Saved data entries:
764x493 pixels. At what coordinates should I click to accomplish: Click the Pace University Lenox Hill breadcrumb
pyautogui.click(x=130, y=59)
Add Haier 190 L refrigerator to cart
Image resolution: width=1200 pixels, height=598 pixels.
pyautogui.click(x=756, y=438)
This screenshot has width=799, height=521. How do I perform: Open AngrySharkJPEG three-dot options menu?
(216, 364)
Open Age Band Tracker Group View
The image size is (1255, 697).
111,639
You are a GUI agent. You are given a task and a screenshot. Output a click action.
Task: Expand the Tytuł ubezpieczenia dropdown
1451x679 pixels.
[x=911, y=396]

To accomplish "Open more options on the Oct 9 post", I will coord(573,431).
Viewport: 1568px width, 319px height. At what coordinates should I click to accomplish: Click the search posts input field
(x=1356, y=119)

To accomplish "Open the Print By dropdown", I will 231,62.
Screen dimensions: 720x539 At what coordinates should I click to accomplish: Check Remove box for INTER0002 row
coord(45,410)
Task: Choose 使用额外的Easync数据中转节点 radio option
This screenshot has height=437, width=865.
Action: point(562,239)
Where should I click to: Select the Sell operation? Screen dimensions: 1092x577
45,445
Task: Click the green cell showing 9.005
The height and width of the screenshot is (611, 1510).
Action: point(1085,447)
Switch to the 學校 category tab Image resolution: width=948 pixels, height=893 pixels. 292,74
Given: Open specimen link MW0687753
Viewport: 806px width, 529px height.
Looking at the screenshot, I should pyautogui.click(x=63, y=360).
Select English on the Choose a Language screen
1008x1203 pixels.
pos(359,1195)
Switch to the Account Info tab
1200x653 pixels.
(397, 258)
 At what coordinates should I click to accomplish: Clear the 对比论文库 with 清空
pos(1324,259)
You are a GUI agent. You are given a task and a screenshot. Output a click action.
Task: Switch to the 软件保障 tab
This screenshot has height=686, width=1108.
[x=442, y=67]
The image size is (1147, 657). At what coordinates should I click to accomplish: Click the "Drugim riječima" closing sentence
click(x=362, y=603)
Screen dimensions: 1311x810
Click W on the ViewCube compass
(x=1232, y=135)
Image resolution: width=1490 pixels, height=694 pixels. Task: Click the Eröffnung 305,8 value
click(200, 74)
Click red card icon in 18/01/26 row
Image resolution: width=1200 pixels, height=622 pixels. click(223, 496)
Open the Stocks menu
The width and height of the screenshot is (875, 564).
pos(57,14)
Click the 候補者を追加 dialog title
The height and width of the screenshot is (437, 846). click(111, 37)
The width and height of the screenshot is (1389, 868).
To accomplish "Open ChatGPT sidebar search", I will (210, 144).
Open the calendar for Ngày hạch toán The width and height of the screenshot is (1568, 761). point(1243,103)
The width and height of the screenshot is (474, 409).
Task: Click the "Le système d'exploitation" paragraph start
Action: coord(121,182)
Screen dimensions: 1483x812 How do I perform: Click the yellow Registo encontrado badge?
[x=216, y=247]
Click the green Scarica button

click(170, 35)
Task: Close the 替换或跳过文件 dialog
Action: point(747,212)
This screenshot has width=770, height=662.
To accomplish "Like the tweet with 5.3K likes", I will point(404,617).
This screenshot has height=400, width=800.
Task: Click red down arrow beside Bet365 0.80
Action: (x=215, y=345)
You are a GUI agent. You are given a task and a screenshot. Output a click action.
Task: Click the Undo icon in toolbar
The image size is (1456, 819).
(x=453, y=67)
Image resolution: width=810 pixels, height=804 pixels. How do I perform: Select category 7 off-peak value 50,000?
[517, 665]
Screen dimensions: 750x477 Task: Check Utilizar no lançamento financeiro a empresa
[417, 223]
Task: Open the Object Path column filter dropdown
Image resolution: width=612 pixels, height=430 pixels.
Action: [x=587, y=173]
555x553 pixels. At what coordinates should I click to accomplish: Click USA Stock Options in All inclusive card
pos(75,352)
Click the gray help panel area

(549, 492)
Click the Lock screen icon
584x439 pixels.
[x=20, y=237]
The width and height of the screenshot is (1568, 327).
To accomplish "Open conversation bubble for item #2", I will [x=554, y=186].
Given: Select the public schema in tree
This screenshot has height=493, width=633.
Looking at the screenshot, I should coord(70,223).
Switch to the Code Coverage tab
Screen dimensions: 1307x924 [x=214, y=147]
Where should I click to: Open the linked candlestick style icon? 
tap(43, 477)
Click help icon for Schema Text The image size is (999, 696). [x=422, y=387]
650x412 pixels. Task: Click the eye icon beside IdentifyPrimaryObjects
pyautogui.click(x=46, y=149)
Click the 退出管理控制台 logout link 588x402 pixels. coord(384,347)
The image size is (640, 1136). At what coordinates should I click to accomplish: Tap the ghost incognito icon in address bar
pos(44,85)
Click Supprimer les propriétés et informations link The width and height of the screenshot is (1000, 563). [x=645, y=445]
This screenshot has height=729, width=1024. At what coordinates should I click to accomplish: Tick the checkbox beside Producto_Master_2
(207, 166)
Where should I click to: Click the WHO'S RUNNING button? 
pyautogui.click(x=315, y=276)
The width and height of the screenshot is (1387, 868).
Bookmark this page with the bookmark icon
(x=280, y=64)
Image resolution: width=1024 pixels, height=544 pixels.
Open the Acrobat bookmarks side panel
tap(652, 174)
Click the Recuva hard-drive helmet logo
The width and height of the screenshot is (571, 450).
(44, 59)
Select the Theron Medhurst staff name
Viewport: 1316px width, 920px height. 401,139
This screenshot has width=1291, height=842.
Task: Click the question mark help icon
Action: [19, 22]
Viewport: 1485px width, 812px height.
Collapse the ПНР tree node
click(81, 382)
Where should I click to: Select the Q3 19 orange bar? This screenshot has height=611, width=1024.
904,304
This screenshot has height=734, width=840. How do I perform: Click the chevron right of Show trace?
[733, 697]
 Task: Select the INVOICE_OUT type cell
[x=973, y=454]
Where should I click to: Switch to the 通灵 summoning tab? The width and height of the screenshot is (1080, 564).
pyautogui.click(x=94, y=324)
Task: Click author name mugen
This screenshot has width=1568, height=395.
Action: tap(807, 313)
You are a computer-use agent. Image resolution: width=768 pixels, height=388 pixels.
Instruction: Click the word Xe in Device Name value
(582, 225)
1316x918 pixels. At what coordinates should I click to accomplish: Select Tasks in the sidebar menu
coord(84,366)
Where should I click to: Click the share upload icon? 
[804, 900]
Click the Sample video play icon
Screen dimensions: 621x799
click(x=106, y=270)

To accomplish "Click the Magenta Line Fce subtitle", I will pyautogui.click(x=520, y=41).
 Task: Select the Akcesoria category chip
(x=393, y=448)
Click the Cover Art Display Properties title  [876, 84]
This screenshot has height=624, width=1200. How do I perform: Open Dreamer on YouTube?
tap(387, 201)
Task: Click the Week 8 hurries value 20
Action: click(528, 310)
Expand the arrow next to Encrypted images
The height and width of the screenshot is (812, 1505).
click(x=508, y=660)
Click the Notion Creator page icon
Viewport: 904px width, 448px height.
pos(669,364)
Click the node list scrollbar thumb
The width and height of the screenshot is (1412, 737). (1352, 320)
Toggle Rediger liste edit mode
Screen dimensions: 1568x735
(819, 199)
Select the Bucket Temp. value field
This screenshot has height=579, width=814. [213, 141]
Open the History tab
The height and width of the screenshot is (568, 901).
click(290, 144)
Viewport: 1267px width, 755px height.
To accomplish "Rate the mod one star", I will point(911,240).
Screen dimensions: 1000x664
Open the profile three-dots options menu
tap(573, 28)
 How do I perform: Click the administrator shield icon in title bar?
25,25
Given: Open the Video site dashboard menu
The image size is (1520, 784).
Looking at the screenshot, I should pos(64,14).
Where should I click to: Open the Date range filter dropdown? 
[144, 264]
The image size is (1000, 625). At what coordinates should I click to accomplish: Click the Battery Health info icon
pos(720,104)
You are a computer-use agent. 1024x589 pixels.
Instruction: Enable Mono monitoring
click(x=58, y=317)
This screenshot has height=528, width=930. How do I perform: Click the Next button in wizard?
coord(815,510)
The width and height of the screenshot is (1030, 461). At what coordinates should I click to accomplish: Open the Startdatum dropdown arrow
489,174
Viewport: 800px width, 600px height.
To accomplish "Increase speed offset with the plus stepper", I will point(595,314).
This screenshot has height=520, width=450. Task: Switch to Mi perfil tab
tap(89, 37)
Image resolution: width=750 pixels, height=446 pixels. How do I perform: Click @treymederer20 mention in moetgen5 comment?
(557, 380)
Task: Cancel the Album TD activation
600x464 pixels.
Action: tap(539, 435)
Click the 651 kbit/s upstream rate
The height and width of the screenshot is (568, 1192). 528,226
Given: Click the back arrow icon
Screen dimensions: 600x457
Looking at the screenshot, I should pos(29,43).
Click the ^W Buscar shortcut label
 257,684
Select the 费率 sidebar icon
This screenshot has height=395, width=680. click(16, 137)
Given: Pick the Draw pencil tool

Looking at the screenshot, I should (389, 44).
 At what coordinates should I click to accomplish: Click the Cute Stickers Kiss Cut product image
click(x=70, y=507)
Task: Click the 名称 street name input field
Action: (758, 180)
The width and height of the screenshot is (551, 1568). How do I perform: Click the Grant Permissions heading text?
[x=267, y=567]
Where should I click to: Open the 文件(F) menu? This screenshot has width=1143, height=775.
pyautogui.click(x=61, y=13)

[WORK INSTRUCTIONS]
The required output is the set of lines from the first line of the data through the line that contains "Open Age Band Tracker Group View", transcribed exactly.

[EXERCISE RESULT]
764x493 pixels. At what coordinates should I click to accomplish: Click the Pace University Lenox Hill breadcrumb
pyautogui.click(x=130, y=59)
Add Haier 190 L refrigerator to cart
Image resolution: width=1200 pixels, height=598 pixels.
pyautogui.click(x=756, y=438)
This screenshot has width=799, height=521. How do I perform: Open AngrySharkJPEG three-dot options menu?
(216, 364)
Open Age Band Tracker Group View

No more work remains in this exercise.